8日の時点では「報復か?」でもいいが、その後の動向からすでに国際的には報復とみなされている。英語のニュースでは"tit-for-tat(やられたらやりかえせ)"がすでにキーワードになりつつある

この問題がベタ記事の範囲を超えていることは、フィナンシャルタイムズが社説"Upholding Dutch tolerant tradition"(参照)で取り上げたことでもわかるだろう。

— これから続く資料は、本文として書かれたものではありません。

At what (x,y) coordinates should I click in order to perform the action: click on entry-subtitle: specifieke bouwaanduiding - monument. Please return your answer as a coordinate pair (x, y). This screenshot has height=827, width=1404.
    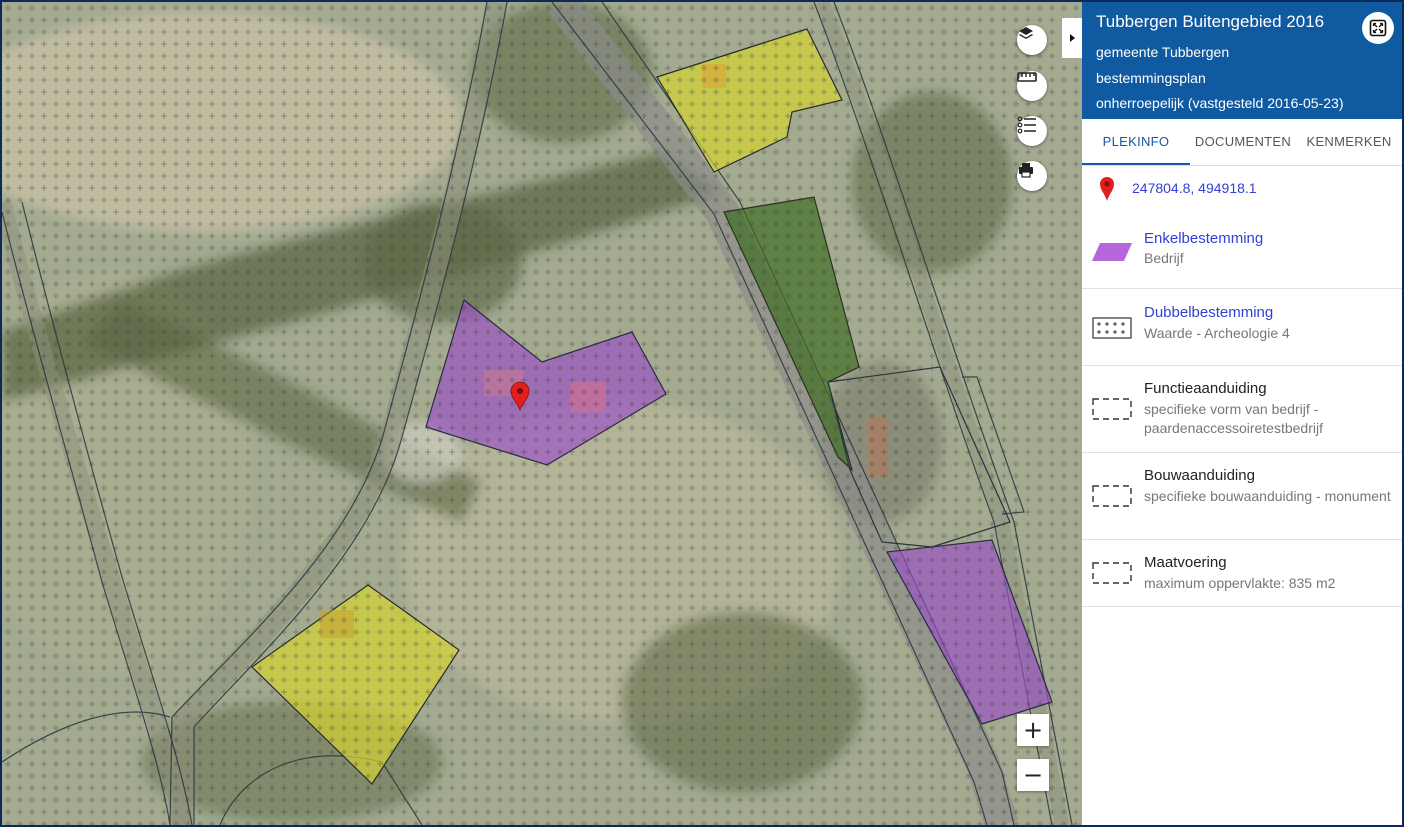
    Looking at the image, I should click on (1268, 496).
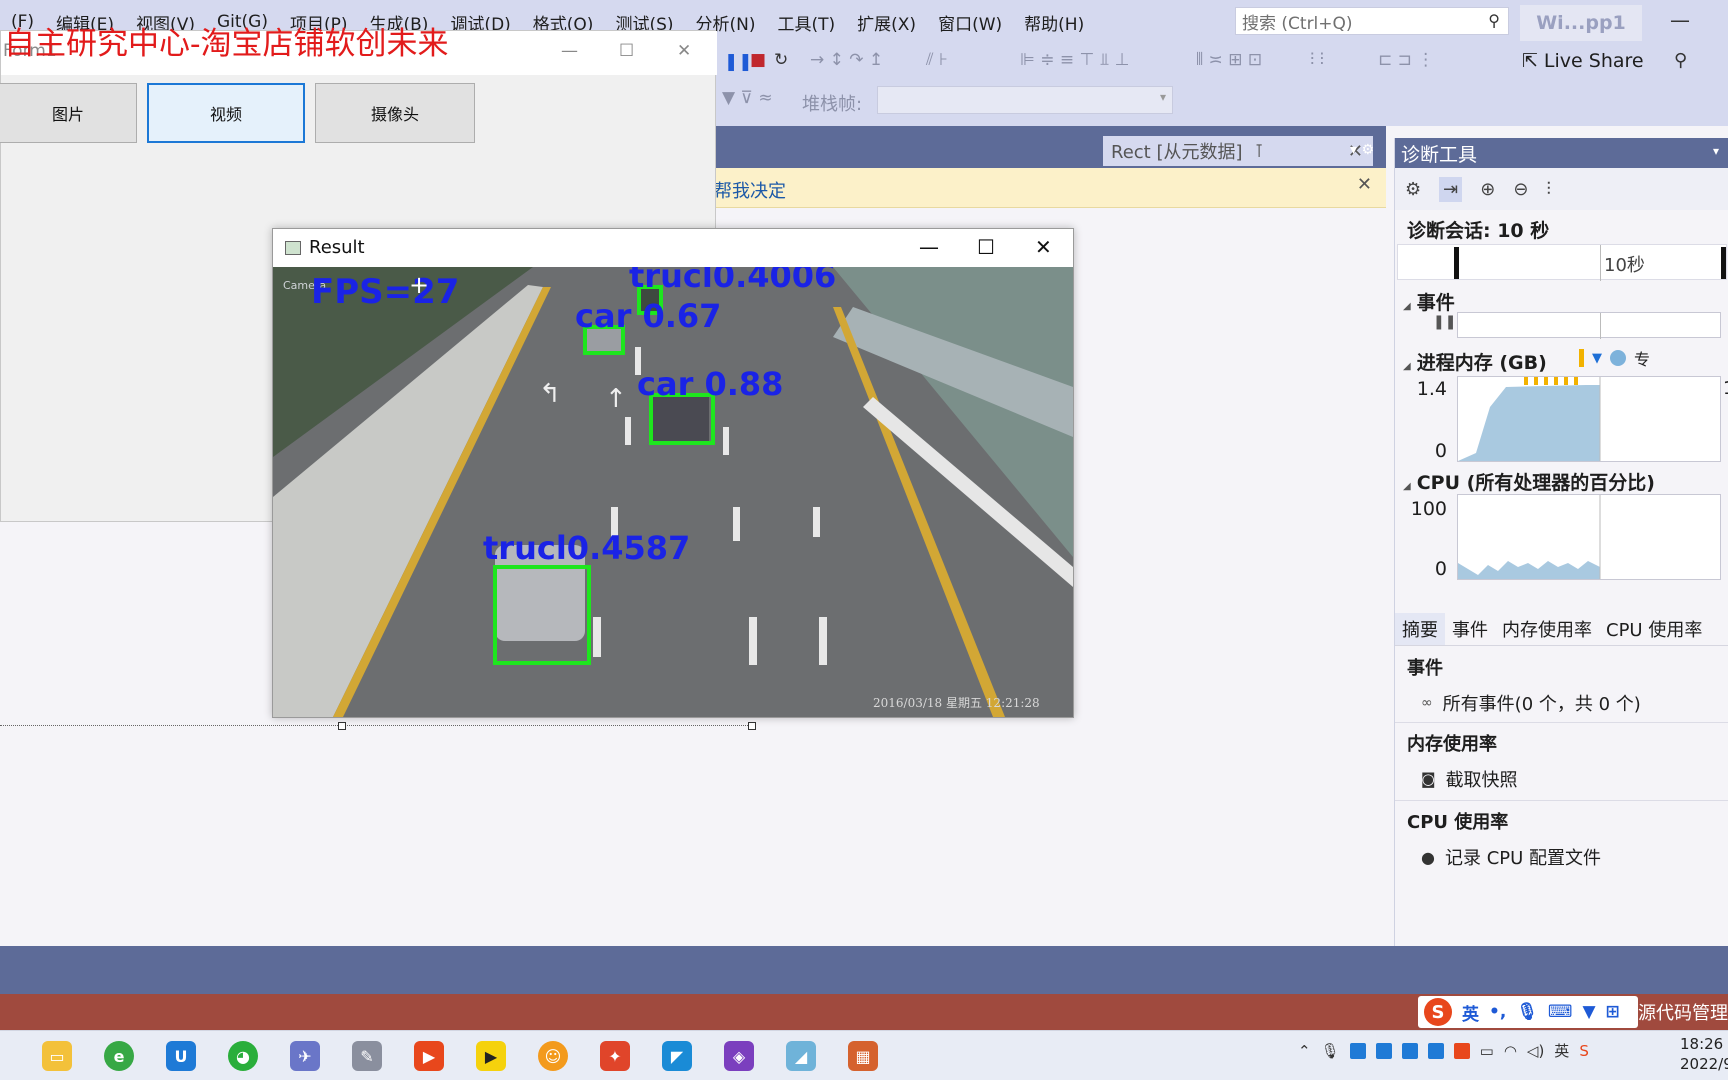 The image size is (1728, 1080). What do you see at coordinates (1429, 302) in the screenshot?
I see `section-events: 事件` at bounding box center [1429, 302].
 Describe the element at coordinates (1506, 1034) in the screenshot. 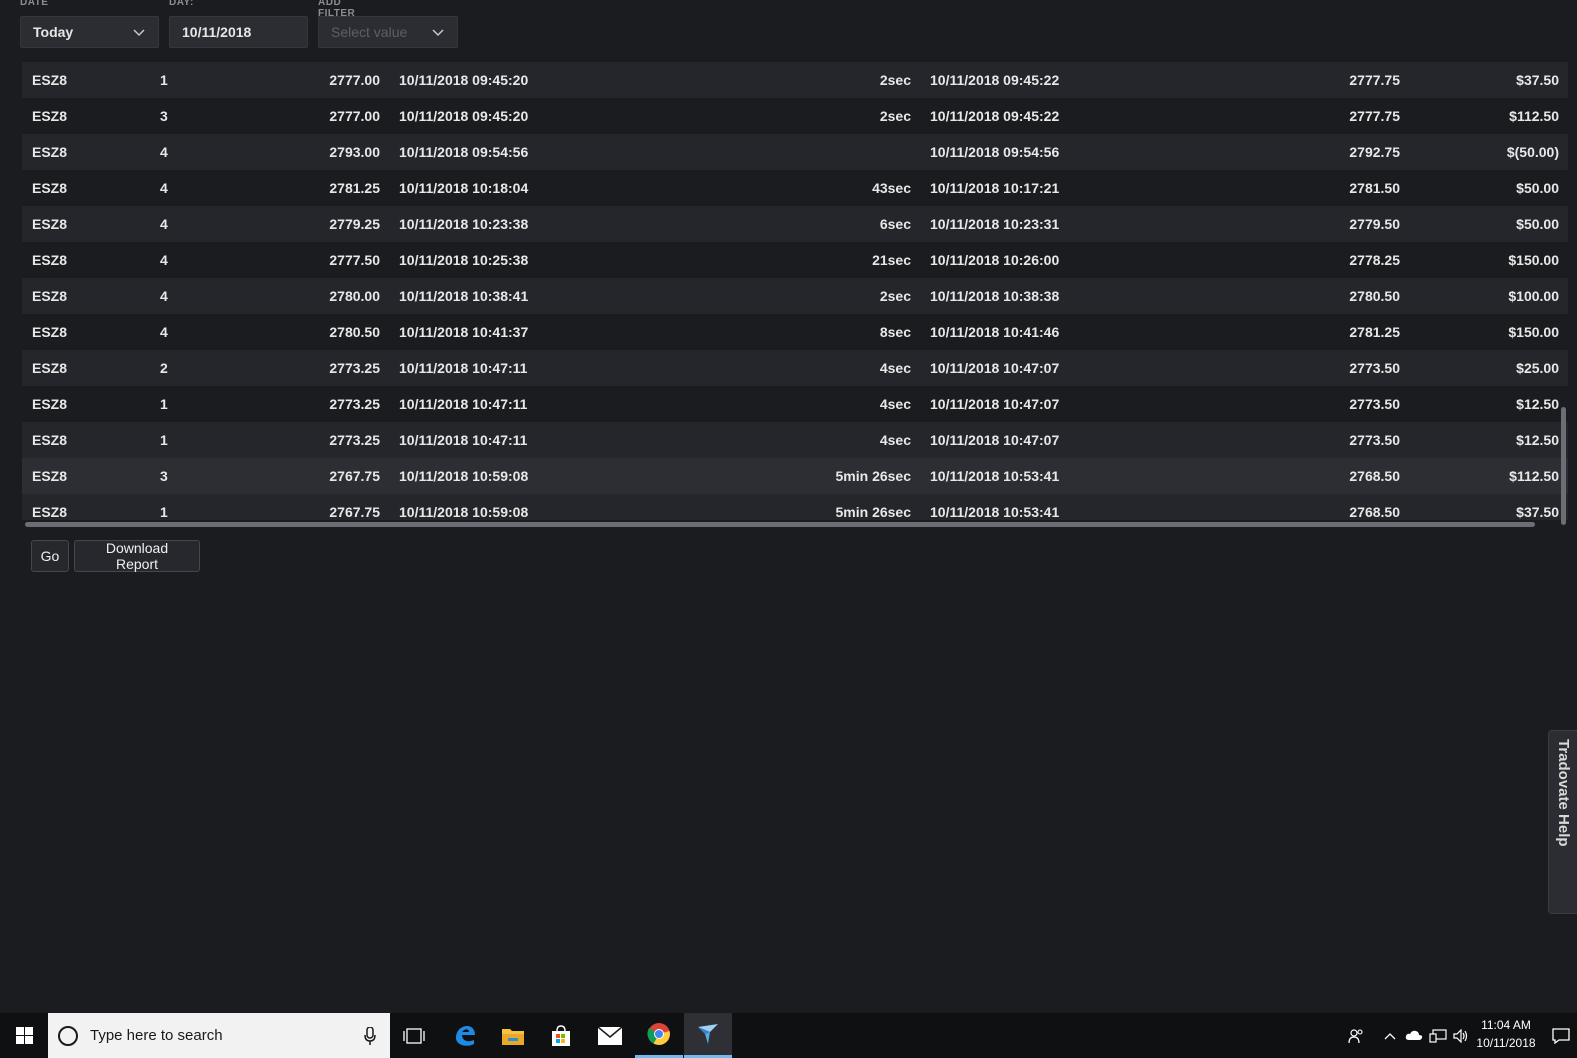

I see `taskbar-clock: 11:04 AM 10/11/2018` at that location.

The Netherlands is facing an existential crisis in the wake of the murder of Theo van Gogh last week by an Islamic extremist and subsequent revenge attacks. For the very notion of "Dutchness" has, down the centuries, been based on social and political tolerance in an open society. And this tradition now appears strained to breaking point by Muslim immigration and the Dutch reaction to it.

【試訳】
オランダは、テオ・ファン・ゴッホ氏がイスラム教徒過激派によって暗殺されたこと、加えてその報復合戦によって、国の存立の危機に直面している。オランダ的であるということは、数世紀にわたって、開かれた社会としての社会的にかつ政治的に寛容であることを意味していた。その良き伝統が今や、イスラム教徒移民とオランダ国民の反感によって、破綻に近づいているようにも見える。

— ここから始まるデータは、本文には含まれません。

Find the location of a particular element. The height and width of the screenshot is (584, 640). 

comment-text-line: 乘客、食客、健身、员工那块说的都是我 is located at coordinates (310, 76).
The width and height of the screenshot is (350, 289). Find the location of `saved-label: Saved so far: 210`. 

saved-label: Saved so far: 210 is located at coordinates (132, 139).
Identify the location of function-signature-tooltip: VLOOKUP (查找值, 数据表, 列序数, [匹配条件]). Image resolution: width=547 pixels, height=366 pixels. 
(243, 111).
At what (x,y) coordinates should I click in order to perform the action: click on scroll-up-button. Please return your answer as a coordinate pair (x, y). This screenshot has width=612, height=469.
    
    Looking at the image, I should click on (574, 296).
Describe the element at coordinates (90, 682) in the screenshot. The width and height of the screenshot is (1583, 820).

フィナンシャルタイムズが"Dutchness"、つまり、オランダモデルと言い換えてもいいだろうという点に焦点を当てているのは重要だ。というのも、日本を含め、これからの先進諸国が歩むべきモデルケースがオランダで進行していたからだ。

それが今、破綻しかけている。日本の未来のモデルが破綻しかけているのだよと言えば言い過ぎなのだろう

2004.11.14

コメント
こんにちわ。このニュースJMMの春具さんの『オランダ・ハーグより』第102回「暗殺の森」で知りました。

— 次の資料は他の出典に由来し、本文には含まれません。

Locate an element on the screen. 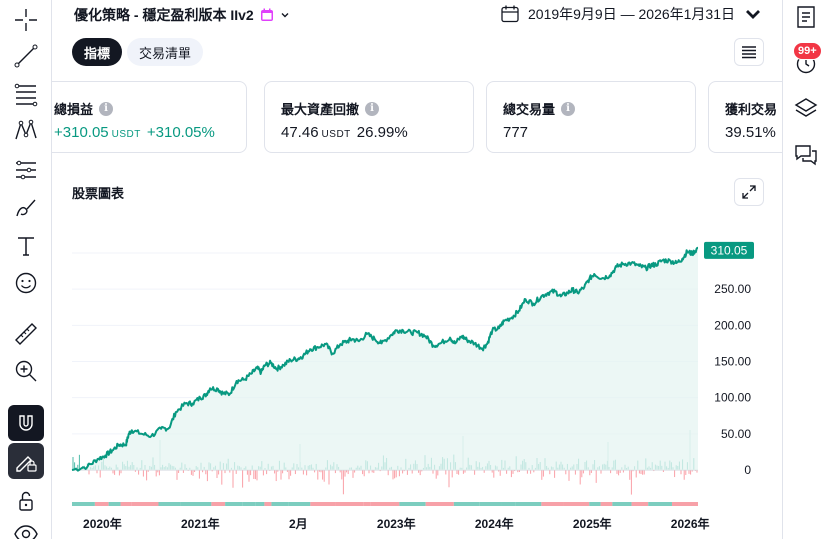 This screenshot has width=828, height=539. y-tick-label: 300.00 is located at coordinates (732, 253).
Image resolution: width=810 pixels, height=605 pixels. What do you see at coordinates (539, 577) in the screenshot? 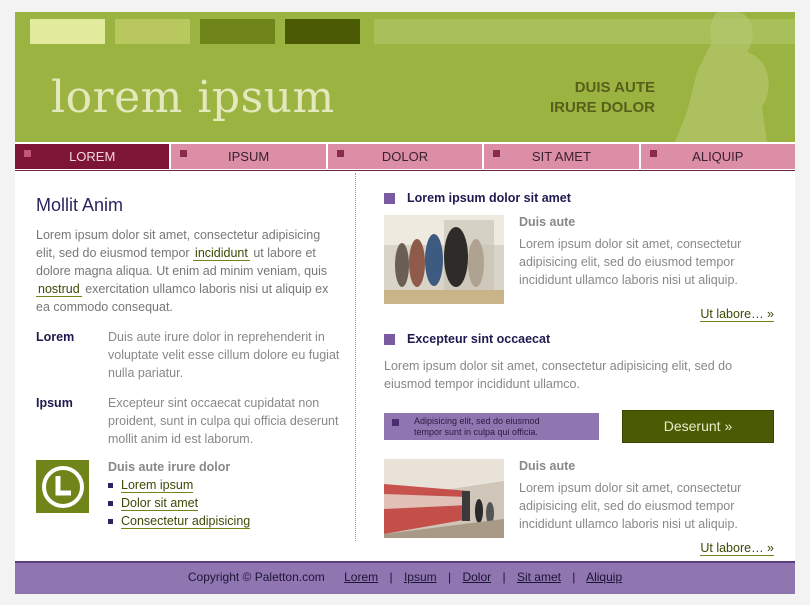
I see `footer-link-sit-amet: Sit amet` at bounding box center [539, 577].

ドラッグ許容、同性愛婚、安楽死など、それまでの西欧のタブーをつぎつぎに制度化していったオランダの「社会のモットーともいうべき「言論の自由」「寛容の精神」がもはや機能しなくなってしまったのではないかという危惧」について、「寛容がトレードマークだった国がその寛容さのゆえに受け入れた外国人(こちこちの原理主義者だったりする、それでも受け入れた外国人)に【本来の秩序】を乱される」と書いておられたのが印象的でした。(お読みになっているかも知れませんが)

これについて思い出すのが、渡辺一夫の「寛容は自らを守るために不寛容に対して不寛容になるべきか」という文章ですね。ヨーロッパ中世の血みどろの歴史を誰よりよく知る学者として、それでも苦渋の選択として渡辺は不寛容たるべきでは「ない」と断じたように記憶しますが、ごくふつうの人間としてわたしは、ものには限度がある、という考えに傾きます


投稿者: かわうそ亭 (11月 14, 2004 05:59 午後)



寛容(tolerance)か放縦(loose)か、...

岡崎久彦氏の「オランダ史」では、商人国家の行き着く先てな感じでマイナス評価だったような気が。

西ドイツはボン基本法で「戦う民主主義(自由主義)」だったんだよね。